At the end of the line of traffic in his Renault Kangoo van was 52-year-old builder Andrew Hall who looked in his mirror to see the HGV bearing down.

Having left a gap behind the car in front, he tried to pull out of the lorry’s path onto the verge before there was ‘an enormous impact’ with the rear of his van – and the next thing he remembered was coming round on an ambulance stretcher.

He suffered fractured vertebrae and ribs, broken legs and arm, including his wrist and elbow, as a result of which he was unable to walk unaided for five months and is still in pain and has been unable to return to work.

“He spoke to the defendant after the last hearing.  Mr Gibson apologised profusely to him and shook hands with him, and he has indicated he forgives Mr Gibson,” said Miss Jackson.

In front of him was agricultural engineer Robert Giddings and his wife Patricia in their VW Golf, which had the van shunted into it with such force that the roof ‘crinkled,’ trapping them.

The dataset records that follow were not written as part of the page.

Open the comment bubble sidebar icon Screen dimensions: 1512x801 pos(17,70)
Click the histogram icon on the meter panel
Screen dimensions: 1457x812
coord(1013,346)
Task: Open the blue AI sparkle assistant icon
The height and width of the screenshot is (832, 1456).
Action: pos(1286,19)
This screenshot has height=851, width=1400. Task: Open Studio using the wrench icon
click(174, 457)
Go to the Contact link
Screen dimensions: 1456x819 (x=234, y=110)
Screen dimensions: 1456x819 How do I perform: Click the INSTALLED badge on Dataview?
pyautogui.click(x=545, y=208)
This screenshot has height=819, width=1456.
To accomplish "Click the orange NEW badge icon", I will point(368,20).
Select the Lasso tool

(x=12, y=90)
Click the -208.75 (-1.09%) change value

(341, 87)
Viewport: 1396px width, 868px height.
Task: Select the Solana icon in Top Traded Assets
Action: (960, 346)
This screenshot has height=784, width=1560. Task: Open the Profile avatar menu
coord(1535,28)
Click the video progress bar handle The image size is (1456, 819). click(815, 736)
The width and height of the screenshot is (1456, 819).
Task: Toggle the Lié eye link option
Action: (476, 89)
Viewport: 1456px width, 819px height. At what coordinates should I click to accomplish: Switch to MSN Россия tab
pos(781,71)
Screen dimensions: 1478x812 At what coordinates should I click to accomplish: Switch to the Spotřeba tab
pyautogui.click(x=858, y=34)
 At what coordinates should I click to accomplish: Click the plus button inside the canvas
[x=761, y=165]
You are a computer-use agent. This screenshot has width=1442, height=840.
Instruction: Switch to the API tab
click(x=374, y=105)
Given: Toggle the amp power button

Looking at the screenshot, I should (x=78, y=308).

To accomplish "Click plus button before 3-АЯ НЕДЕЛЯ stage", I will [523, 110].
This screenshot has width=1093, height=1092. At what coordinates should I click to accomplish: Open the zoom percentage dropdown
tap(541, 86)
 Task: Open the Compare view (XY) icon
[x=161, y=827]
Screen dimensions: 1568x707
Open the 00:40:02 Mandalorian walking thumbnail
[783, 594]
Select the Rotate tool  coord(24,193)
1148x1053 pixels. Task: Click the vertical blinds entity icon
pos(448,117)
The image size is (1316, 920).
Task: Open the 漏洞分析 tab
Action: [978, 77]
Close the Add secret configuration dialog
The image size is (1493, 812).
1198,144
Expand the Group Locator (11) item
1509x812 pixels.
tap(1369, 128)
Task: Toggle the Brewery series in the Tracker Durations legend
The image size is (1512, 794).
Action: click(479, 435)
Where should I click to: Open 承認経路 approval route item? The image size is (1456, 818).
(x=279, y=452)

Mrs Giddings was in a coma for two weeks and suffered fractures to her spine and neck, hip and pelvis, and is still unsure whether she will regain full mobility, and liver damage.

Mr Giddings also had a broken neck and spinal injury, and was transferred to Oswestry Hospital while his wife was still in University Hospital, Coventry, and has been forced to retire.

Ahead of them was Danuta Balcewicz, a retired lady who had lived in Belgium for 40 years, working for NATO, who had driven over to this country to visit friends and relatives.

She had to be cut from her car and was taken to hospital with injuries to her wrists and abdomen and a ragged wound to the side of her head which needed 50 stitches and may require plastic surgery, and she still suffers dizziness and headaches.

The impact from behind and then hitting her car sent the Giddings’ VW Golf spinning into the opposite carriageway where, in full leathers, Daniel Prince was riding his Kawasaki motorbike.

He was riding at a normal speed when the car suddenly appeared and, unable to stop, he tried to relax as he hit the Golf and was thrown from his bike, over the car and onto the road.

Mr Prince suffered a broken shoulder, wrist, elbow, hip, thigh, leg and foot, four broken vertebrae and a shattered pelvis, and still walks with a leg brace and with the aid of a stick.

Miss Jackson said another vehicle, a 4×4, was also hit and sent spinning into a hedge, but the driver, who had just dropped her son off at school, escaped with less serious injuries.

When a witness went over to the artic, which had been doing 34-54mph at the point of impact, to check on Gibson he said he did not know whether he had fallen asleep or not.

When he was interviewed he told the police he had set his cruise control after leaving the previous roundabout, and the next thing he remembered was being asked if he was OK.

But he said he had seen his GP back in 2011 because of potential sleep apnoea – and his wife had been expressing concern about him suddenly dropping off at home, added Miss Jackson.

Raj Punia, defending, said: “He must have fallen asleep, that’s the only explanation.  He would like to apologise to each of them face-to-face for the consequences of his driving.”

She said Gibson had been driving since he was 17 and had held an HGV licence since 2006, and had had a clean licence.

“To say he is remorseful doesn’t reflect how truly, truly sorry he is,” she told the judge, adding that Gibson’s wife works as a carer, and their home could be at risk if he was jailed.

But Judge Richard Griffith-Jones told Gibson: “I accept you will feel conscience-stricken and remorseful for what you did.

“But what you did was drive a heavy goods vehicle, a potentially lethal vehicle, at a time when you were susceptible to falling asleep – and you knew about that and you still drove.

“As a consequence you caused devastating injuries to at least five people.

“I’d be failing in my duty if I did not articulate the determination of the courts to deter all drivers, and especially drivers of HGVs, from taking the risk for which you are culpable.

“I sentence you with a heavy heart, because you are a decent man, but offences of this sort have to receive condign punishment.”